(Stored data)
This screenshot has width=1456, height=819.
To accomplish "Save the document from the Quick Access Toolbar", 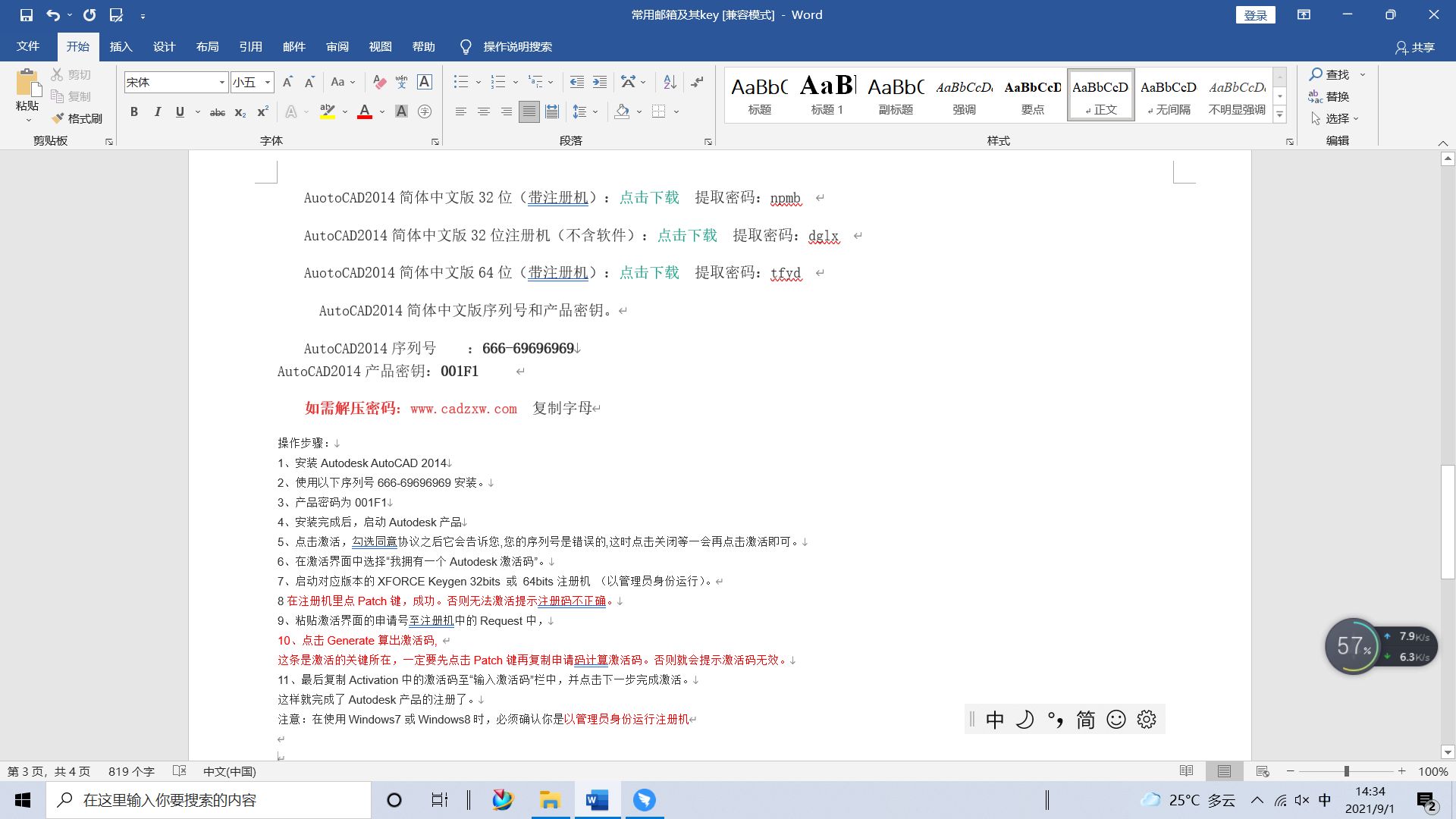I will [x=27, y=14].
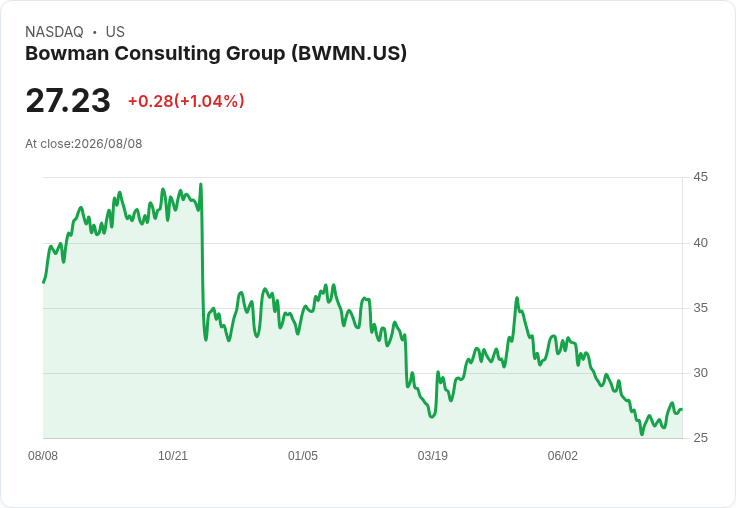Click the end of the price line
This screenshot has height=508, width=736.
click(x=682, y=409)
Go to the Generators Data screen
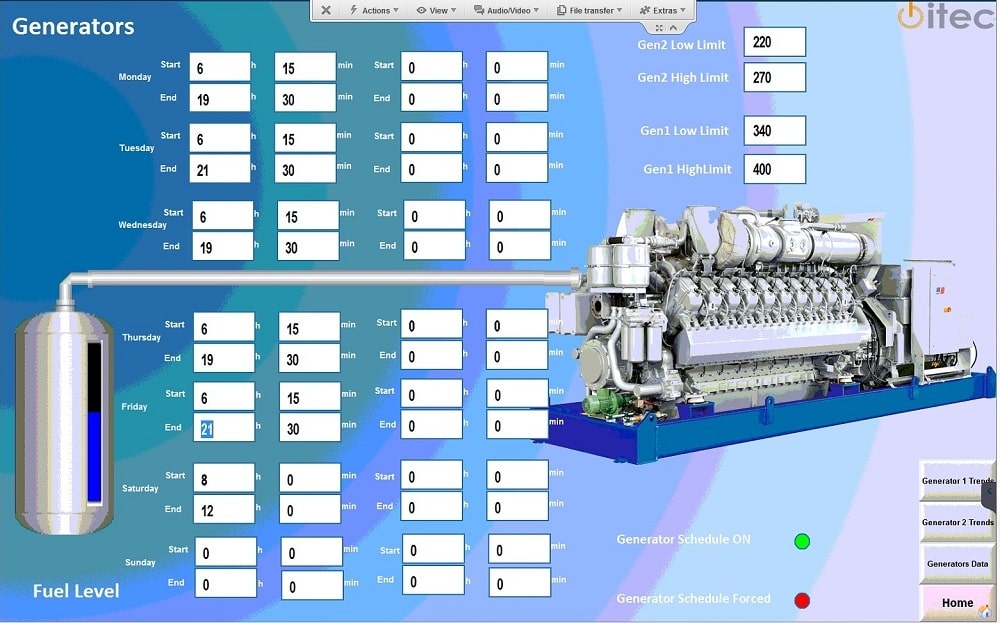The width and height of the screenshot is (1000, 623). [x=956, y=564]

▶ **GIVEN REQUEST**:
Show every line of the entries above that contains the string "This". Treat uppercase and lowercase letters as different.

▶ **WRITTEN ANSWER**:
This screenshot has width=1456, height=819.
This screenshot has height=508, width=736.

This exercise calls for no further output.